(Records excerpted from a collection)

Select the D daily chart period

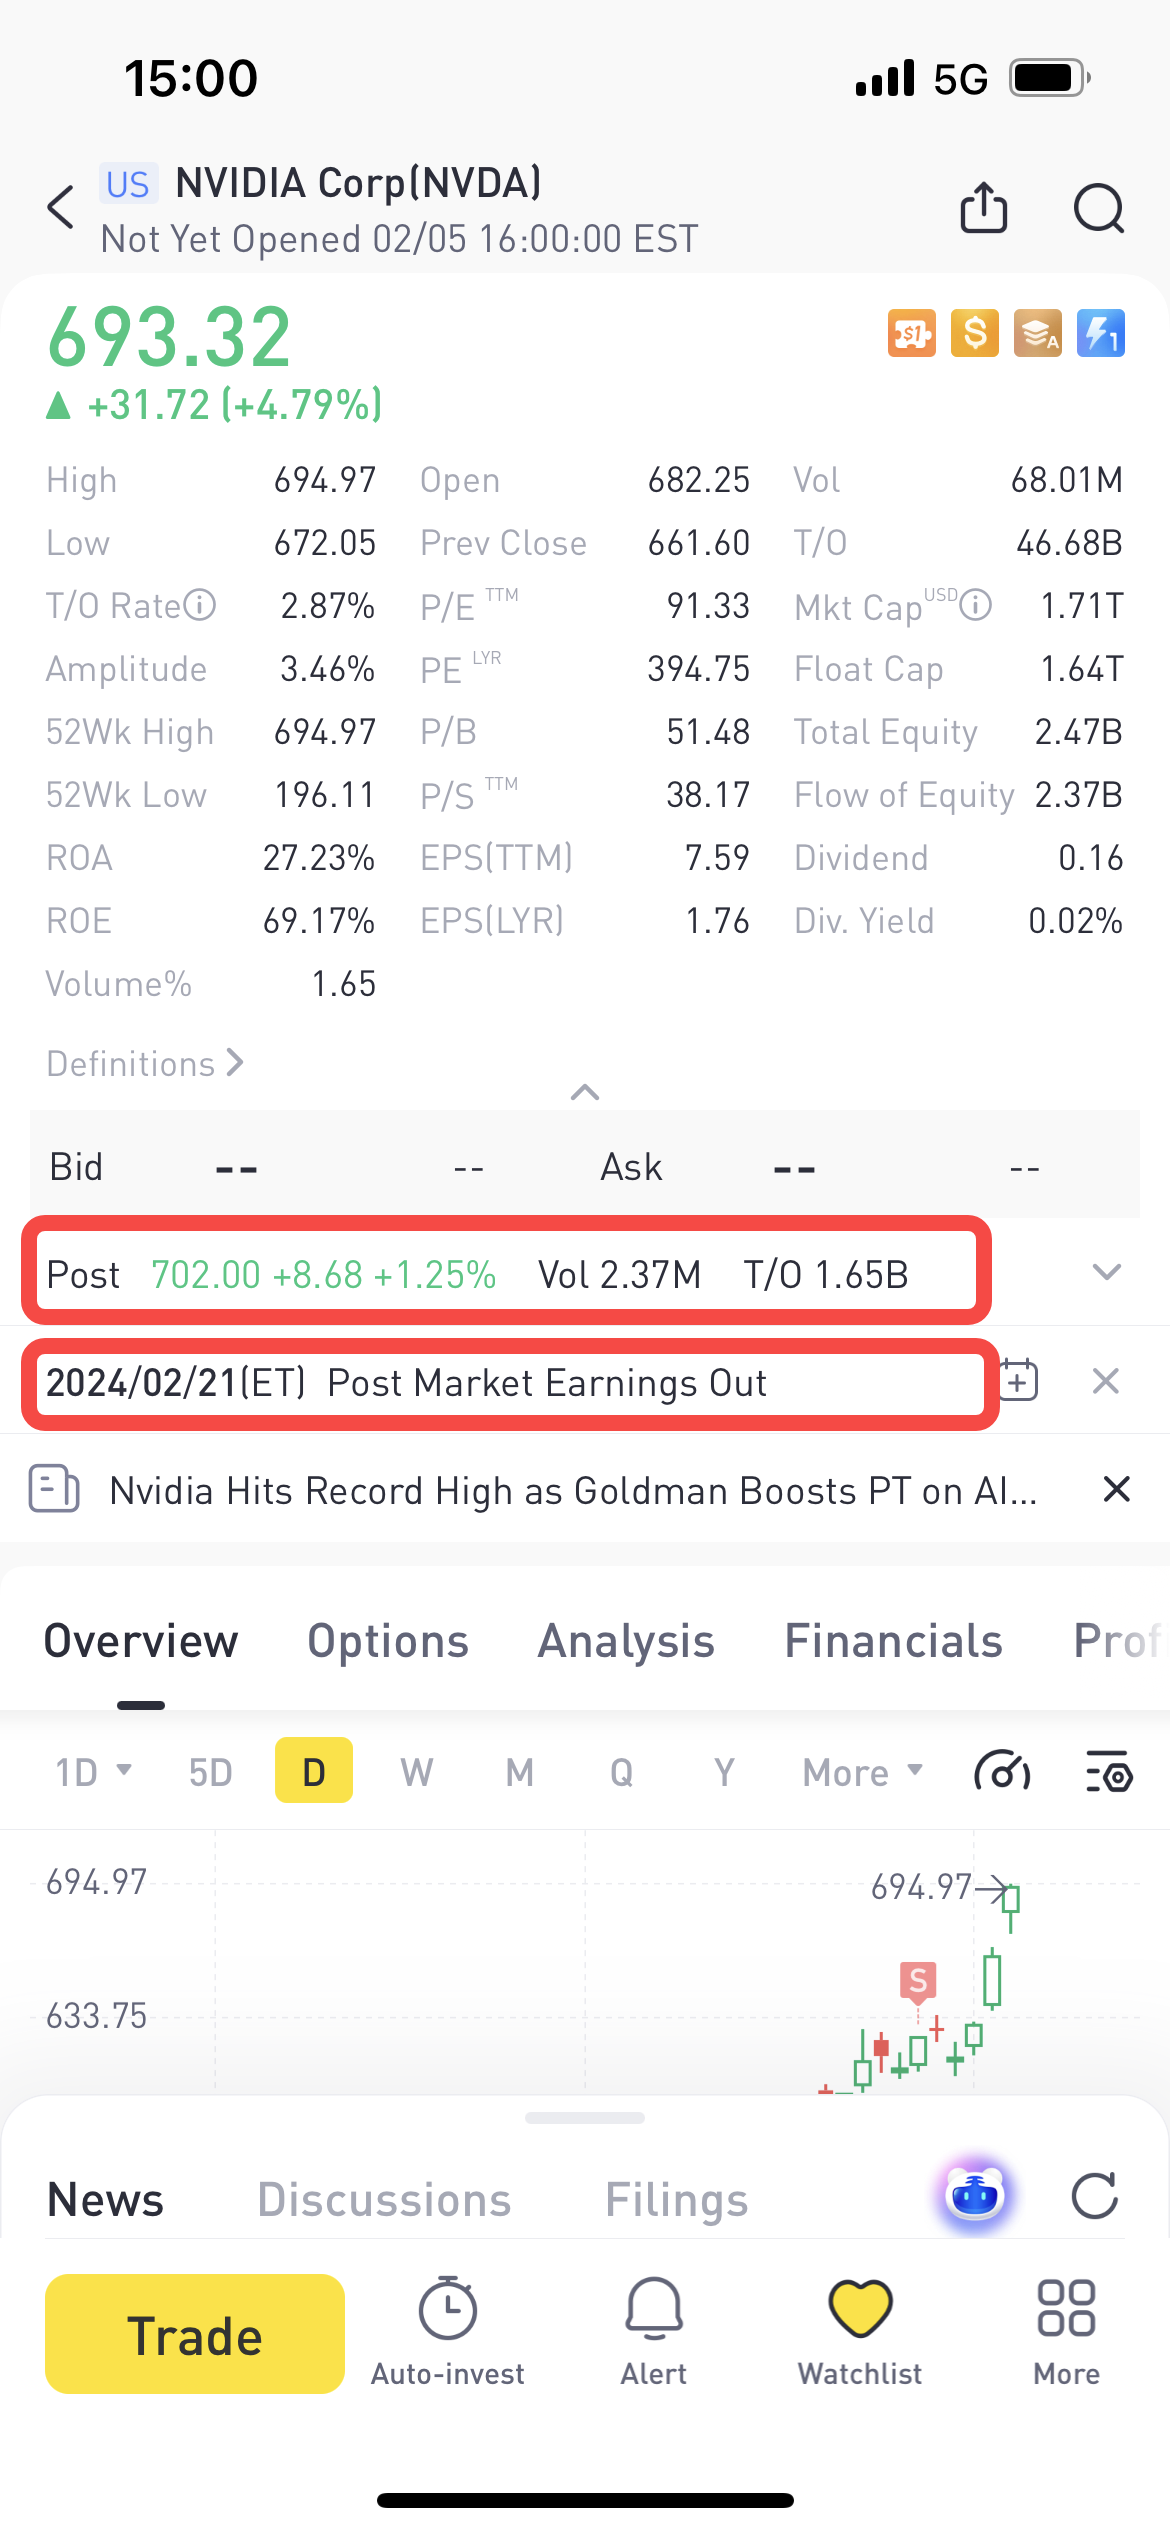click(314, 1771)
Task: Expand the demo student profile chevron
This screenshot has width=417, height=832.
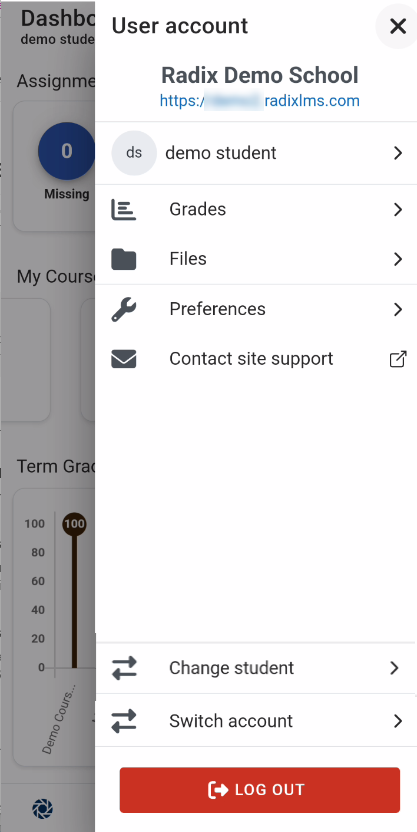Action: (x=398, y=153)
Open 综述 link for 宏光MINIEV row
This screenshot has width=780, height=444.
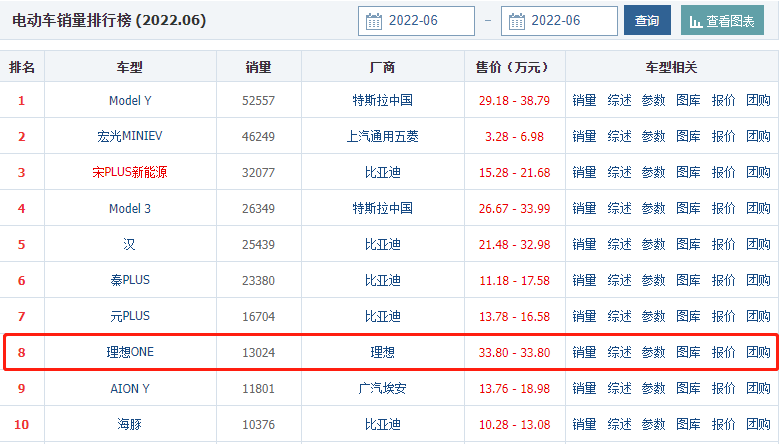pyautogui.click(x=619, y=136)
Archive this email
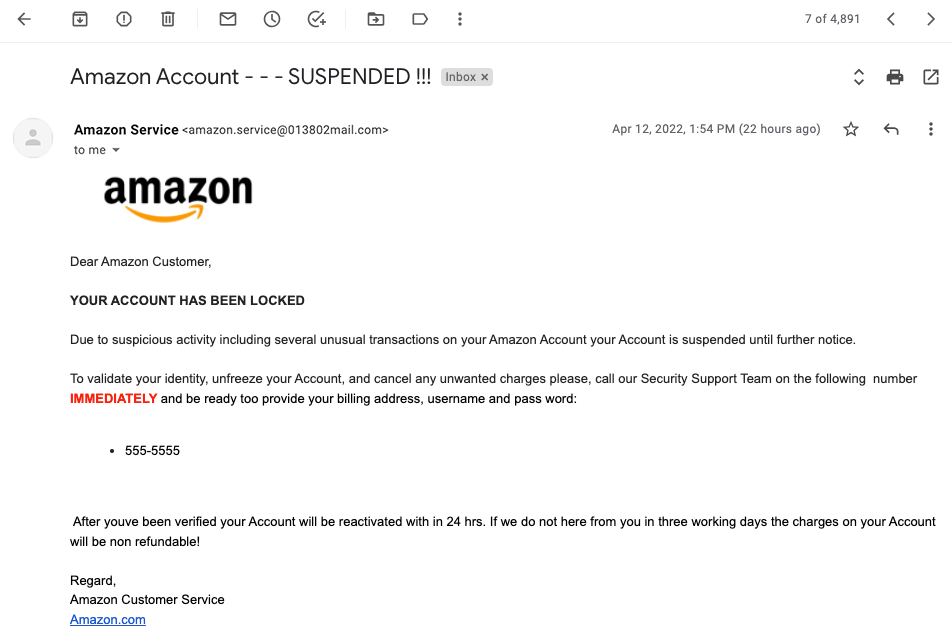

EXERCISE REQUIREMENTS.
When copying the records, reproduce every entry exactly and omit all pictures.

RESULT.
Select the D daily chart period

click(314, 1771)
Task: Expand the demo student profile chevron
This screenshot has width=417, height=832.
Action: (x=398, y=153)
Open 综述 link for 宏光MINIEV row
This screenshot has width=780, height=444.
pyautogui.click(x=619, y=136)
Archive this email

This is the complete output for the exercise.